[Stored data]
##########
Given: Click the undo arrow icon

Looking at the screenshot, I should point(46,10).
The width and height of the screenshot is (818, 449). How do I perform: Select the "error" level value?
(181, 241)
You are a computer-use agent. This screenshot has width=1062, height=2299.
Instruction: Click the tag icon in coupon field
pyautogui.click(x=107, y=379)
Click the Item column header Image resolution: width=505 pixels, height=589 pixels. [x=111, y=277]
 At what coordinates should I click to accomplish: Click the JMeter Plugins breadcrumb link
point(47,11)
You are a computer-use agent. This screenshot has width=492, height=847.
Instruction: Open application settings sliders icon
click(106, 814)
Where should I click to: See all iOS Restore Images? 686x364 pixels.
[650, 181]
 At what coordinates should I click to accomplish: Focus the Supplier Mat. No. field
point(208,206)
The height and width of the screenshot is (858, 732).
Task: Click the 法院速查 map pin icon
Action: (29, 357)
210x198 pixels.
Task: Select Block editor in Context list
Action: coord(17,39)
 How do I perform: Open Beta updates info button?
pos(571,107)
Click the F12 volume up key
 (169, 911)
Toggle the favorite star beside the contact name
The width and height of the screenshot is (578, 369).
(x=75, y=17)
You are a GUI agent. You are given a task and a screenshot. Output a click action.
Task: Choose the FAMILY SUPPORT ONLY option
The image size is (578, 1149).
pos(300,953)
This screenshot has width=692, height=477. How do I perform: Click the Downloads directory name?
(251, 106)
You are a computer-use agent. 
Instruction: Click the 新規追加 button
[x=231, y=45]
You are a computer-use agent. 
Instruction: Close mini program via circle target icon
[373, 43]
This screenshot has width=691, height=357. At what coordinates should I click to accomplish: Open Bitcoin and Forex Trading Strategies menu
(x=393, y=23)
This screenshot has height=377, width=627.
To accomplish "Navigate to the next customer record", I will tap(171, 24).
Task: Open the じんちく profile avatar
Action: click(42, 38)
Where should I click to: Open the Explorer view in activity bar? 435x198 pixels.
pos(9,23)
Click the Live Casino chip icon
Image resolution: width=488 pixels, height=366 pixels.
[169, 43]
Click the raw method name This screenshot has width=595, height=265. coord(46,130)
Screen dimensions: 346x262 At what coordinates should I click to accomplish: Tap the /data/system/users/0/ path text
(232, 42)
##########
| To do |
For this exercise, write all the records out again exactly.

| Solved problem |
Given: Click the undo arrow icon

Looking at the screenshot, I should point(46,10).
The width and height of the screenshot is (818, 449). How do I perform: Select the "error" level value?
(181, 241)
You are a computer-use agent. This screenshot has width=1062, height=2299.
Instruction: Click the tag icon in coupon field
pyautogui.click(x=107, y=379)
Click the Item column header Image resolution: width=505 pixels, height=589 pixels. [x=111, y=277]
 At what coordinates should I click to accomplish: Click the JMeter Plugins breadcrumb link
point(47,11)
You are a computer-use agent. This screenshot has width=492, height=847.
Instruction: Open application settings sliders icon
click(106, 814)
Where should I click to: See all iOS Restore Images? 686x364 pixels.
[650, 181]
 At what coordinates should I click to accomplish: Focus the Supplier Mat. No. field
point(208,206)
The height and width of the screenshot is (858, 732).
Task: Click the 法院速查 map pin icon
Action: (29, 357)
210x198 pixels.
Task: Select Block editor in Context list
Action: coord(17,39)
 How do I perform: Open Beta updates info button?
pos(571,107)
Click the F12 volume up key
 (169, 911)
Toggle the favorite star beside the contact name
The width and height of the screenshot is (578, 369).
(x=75, y=17)
You are a GUI agent. You are given a task and a screenshot. Output a click action.
Task: Choose the FAMILY SUPPORT ONLY option
The image size is (578, 1149).
pos(300,953)
This screenshot has width=692, height=477. How do I perform: Click the Downloads directory name?
(251, 106)
You are a computer-use agent. 
Instruction: Click the 新規追加 button
[x=231, y=45]
You are a computer-use agent. 
Instruction: Close mini program via circle target icon
[373, 43]
This screenshot has width=691, height=357. At what coordinates should I click to accomplish: Open Bitcoin and Forex Trading Strategies menu
(x=393, y=23)
This screenshot has height=377, width=627.
To accomplish "Navigate to the next customer record", I will tap(171, 24).
Task: Open the じんちく profile avatar
Action: click(42, 38)
Where should I click to: Open the Explorer view in activity bar? 435x198 pixels.
pos(9,23)
Click the Live Casino chip icon
Image resolution: width=488 pixels, height=366 pixels.
[169, 43]
Click the raw method name This screenshot has width=595, height=265. coord(46,130)
Screen dimensions: 346x262 At what coordinates should I click to accomplish: Tap the /data/system/users/0/ path text
(232, 42)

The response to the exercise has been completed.